Support for Lesbian, Bisexual, and Transgendered Muslim Women
Muslim women who are lesbian, bisexual, or transgendered are at risk for multiple forms of discrimination and violence. Muslim women who come out to their families as lesbian or bisexual are at risk for forced marriages and violence. Transgendered Muslim women may not be recognised as women, may be accused of apostasy, and may face discrimination and violence. Some organisations that help Muslim lesbian, bisexual, or transgendered women are focused on those in or from a specific country, like Meem, based in Lebanon, or Somali Gay Community, based in the UK. These organisations help people of all faiths from those countries. Other organisations, like Salaam Canada or Al-Fatiha, are focused on the needs of Muslims from all ethnic backgrounds.
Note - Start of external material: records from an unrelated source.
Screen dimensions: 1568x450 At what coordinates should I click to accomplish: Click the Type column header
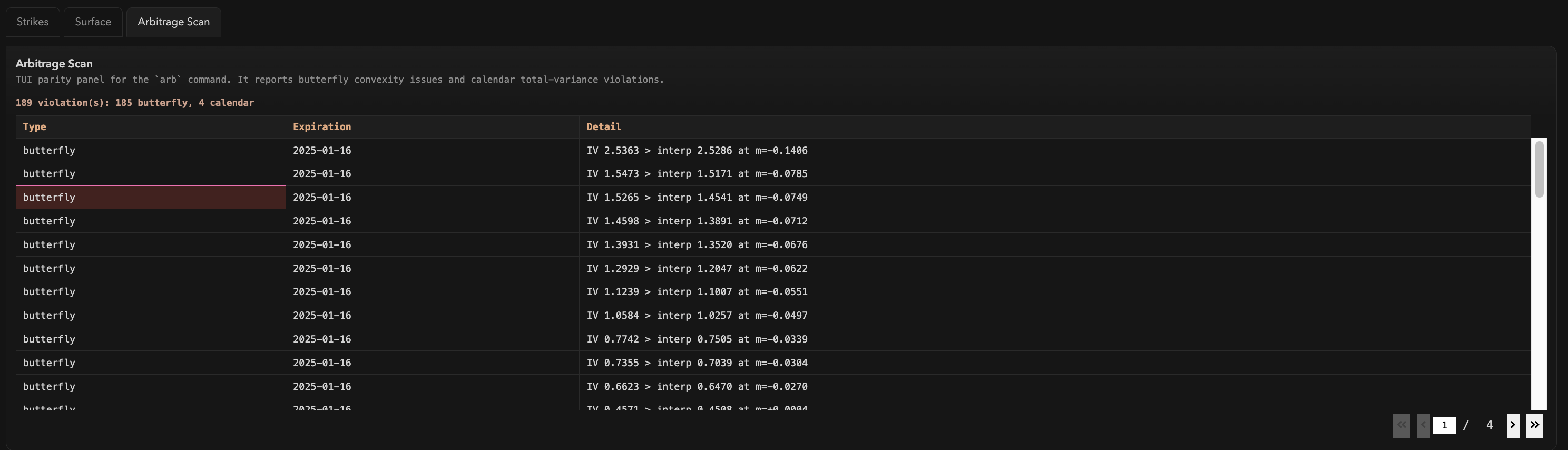tap(35, 126)
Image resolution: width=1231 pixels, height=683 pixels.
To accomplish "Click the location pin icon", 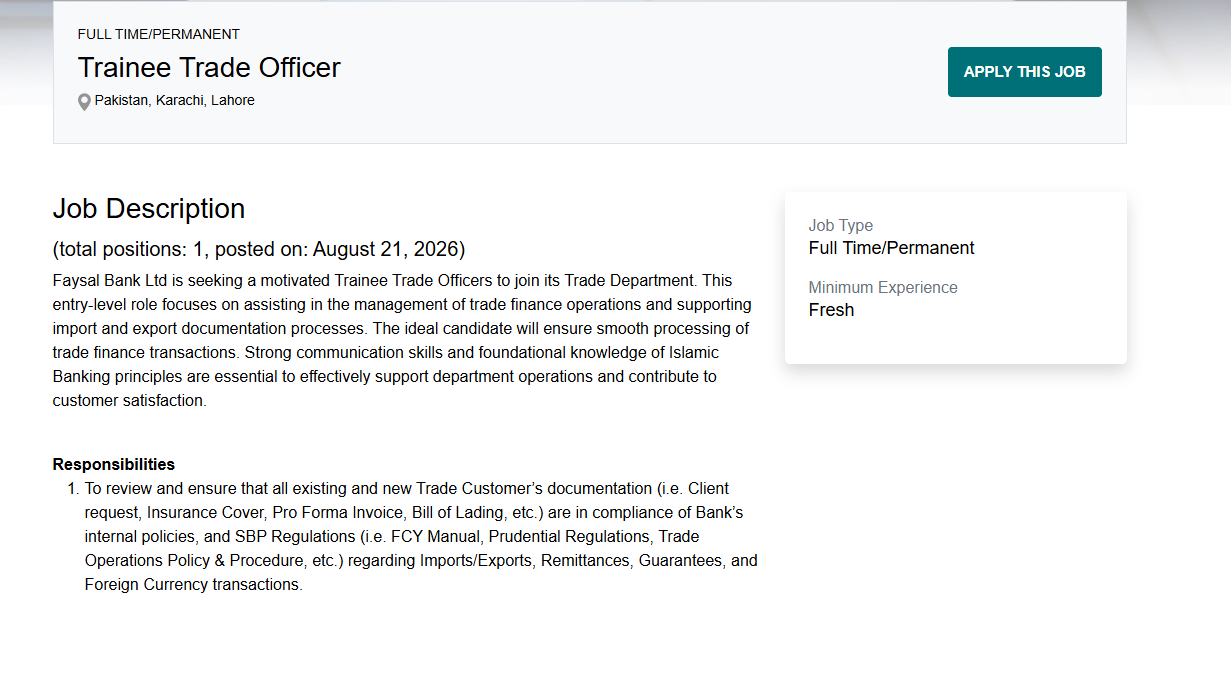I will tap(84, 102).
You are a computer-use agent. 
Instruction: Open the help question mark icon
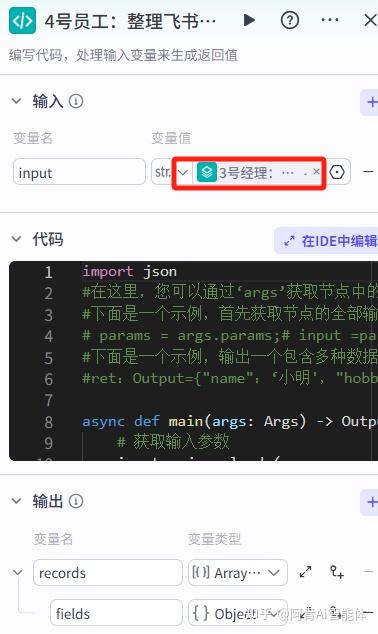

Economic and Educational Opportunities for Muslim Women
Many Muslim-majority countries are part of the developing world, and microcredit offered by organisations like Grameen Bank, has provided opportunities for some Muslim women to start businesses. Women for Women International sponsors women in war-torn areas, providing them with the support needed to start small businesses. While not exclusively for Muslim women, they help women in Afghanistan, Bosnia and Herzegovina, Iraq, Nigeria and Sudan. The Muslim Women's Association, based in Washington, D.C., works year-round to provide scholarships for Muslim women to attend college in the USA.